Las linternas de los ladrones saben exactamente lo que buscan. Son las monjas de la oscuridad, no quieren distraerse con ninguna tentación sobre las paredes o los muebles de la casa. A un ladrón profesional le angustian las sorpresas, se siente humillado, herido en su honor, ridículo, como puede sentirse un meteorólogo ante un diluvio imprevisto o un cantante de tango ante las infidelidades reales de su mujer. Por eso las linternas de los ladrones dudan poco, quieren dar la sensación de que dibujan en la oscuridad, con lentitud metódica, sin hacer ruidos, el plano de un golpe científicamente preparado. Esta luz nocturna y delictiva nunca descubre nada, se limita a reconocer, a dar testimonio de que cada cosa está en su sitio. Una linterna profesional es un bisturí que sobrevuela las esquinas, las puertas, los cuadros, las fotografías, las bandejas, los cajones y la respiración de las casas, en busca del punto exacto en el que debe producirse el corte. Si hay dudas, si la linterna va y viene como los ojos de un turista por las vitrinas de un museo, si la luz tiembla en las manos o en la avaricia del ladrón sorprendido, un escalofrío de vergüenza se apodera de los guantes, el saco, el antifaz, y la ropa negra, esos detalles imprescindibles para que el silencio y la noche se den cuenta de que no tratan con un insomne o un borracho inoportuno, sino con un compañero de trabajo.

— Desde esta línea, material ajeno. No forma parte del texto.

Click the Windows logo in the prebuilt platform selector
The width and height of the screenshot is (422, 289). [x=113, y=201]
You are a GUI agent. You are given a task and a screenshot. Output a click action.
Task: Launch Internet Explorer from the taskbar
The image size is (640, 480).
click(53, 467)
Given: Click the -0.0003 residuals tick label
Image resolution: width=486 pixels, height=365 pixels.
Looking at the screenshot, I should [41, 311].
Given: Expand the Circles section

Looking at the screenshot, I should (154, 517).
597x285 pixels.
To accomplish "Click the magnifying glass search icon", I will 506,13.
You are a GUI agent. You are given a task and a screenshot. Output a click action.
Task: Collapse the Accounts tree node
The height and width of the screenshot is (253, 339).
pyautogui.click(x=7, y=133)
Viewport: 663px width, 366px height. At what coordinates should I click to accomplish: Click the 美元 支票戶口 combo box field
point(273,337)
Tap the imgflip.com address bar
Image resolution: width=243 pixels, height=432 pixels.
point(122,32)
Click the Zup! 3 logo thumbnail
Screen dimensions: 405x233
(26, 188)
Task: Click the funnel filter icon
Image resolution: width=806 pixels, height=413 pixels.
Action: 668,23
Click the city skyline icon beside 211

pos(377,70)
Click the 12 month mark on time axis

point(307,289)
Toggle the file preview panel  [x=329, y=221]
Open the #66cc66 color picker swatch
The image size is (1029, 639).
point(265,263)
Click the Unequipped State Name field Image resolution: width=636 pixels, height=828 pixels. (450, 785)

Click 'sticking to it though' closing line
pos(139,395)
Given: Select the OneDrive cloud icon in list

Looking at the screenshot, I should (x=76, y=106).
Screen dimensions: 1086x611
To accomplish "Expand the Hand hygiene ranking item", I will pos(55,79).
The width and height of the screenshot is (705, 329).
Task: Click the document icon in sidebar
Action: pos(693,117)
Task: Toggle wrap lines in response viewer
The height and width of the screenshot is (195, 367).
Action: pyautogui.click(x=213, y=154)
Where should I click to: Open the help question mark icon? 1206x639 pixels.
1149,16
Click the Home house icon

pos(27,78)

El señor X y el señor XX son dos profesionales, sus linternas jamás dudaron, y en su experimentada carrera de ladrones han tenido diez hijos, han escrito cien libros y han plantado mil árboles sin perder los nervios. Nunca se dejar sorprender por la tentación, ni por la policía. Pero en una noche puede perderse la fortuna acumulada a lo largo de toda una vida de ahorro y disciplina, porque hay fuerzas más poderosas que cualquier premeditación y espectáculos irresistibles para cualquier alevosía, aunque entren en alarma roja las defensas del instinto profesional. Poco después de que la ventana cediese, cuando las zapatillas se estaban acomodando todavía al sigilo de la mansión, las linternas del señor X y del señor XX empezaron a temblar sobre el paisaje dormido de las habitaciones. Las luces asépticas intentaron recordar su camino, pero fue un duelo breve, una batalla perdida y ridícula frente a la tentación más sobrecogedora. No se puede entrar impunemente en la orgía de los propios sueños con el alma helada de los observadores. Tras unos segundos de vergüenza, laslinternas se arrancaron sus hábitos de monja o sus batas de quirófano, y se abandonaron al abismo insondable de aquellos cuadros, aquellas platas, aquellas esculturas, aquellos signos hirientes del lujo y del verdadero éxito profesional. Dieron muchas vueltas por las paredes y por los muebles, antes de volver a saltar por la ventana sin llevarse nada en el saco.

No conviene robarle a los maestros, a los compañeros de trabajo que provocan una admiración íntima. Es mejor aprender sus lecciones y sus métodos. El señor X y el señor XX, orgullosos, humillados, sorprendidos, arrojaron las linternas al río, dispuestos a imponer reajustes en su sentido de la profesionalidad.